• [AIM OF THE EXERCISE] Echo the lines of the material below without any change, from the line containing "Click Book Now for Dr. Mehta" through the line containing "Action: coord(495,73)", inclusive.

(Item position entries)
+ + +

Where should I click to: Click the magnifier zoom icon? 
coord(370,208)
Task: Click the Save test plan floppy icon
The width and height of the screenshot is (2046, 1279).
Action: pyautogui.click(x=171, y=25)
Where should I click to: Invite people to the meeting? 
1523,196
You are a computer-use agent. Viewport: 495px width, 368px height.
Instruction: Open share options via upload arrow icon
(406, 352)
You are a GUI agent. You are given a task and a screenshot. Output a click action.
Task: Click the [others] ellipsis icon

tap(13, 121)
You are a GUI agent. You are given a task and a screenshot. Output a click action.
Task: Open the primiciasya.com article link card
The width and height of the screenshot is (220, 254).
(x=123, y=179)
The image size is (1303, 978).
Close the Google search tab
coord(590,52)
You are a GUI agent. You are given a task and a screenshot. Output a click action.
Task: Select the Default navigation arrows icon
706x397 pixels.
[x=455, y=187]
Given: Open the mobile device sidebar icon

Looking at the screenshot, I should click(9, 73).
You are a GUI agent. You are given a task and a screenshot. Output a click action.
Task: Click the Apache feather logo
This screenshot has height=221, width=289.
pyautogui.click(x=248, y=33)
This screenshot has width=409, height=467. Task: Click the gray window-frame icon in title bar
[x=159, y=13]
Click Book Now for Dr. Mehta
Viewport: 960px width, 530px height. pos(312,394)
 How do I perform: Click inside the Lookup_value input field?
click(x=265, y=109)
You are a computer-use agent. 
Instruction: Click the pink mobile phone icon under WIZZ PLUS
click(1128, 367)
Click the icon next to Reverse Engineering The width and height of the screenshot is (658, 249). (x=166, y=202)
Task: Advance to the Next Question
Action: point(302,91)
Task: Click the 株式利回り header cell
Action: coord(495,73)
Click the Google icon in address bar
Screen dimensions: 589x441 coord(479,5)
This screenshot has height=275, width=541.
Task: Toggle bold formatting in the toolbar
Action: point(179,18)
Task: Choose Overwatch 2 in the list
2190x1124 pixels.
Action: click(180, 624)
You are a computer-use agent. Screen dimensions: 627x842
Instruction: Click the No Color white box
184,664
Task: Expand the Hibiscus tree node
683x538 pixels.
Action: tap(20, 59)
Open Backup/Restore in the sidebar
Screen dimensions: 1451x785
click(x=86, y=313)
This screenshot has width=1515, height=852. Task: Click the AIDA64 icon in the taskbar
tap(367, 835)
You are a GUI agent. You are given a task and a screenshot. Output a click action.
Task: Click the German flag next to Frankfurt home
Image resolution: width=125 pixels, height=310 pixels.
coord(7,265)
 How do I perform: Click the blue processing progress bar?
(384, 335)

+ + +

• [RESULT FOR THIS TASK]
Click Book Now for Dr. Mehta
Viewport: 960px width, 530px height. pos(312,394)
 How do I perform: Click inside the Lookup_value input field?
click(x=265, y=109)
You are a computer-use agent. 
Instruction: Click the pink mobile phone icon under WIZZ PLUS
click(1128, 367)
Click the icon next to Reverse Engineering The width and height of the screenshot is (658, 249). (x=166, y=202)
Task: Advance to the Next Question
Action: point(302,91)
Task: Click the 株式利回り header cell
Action: coord(495,73)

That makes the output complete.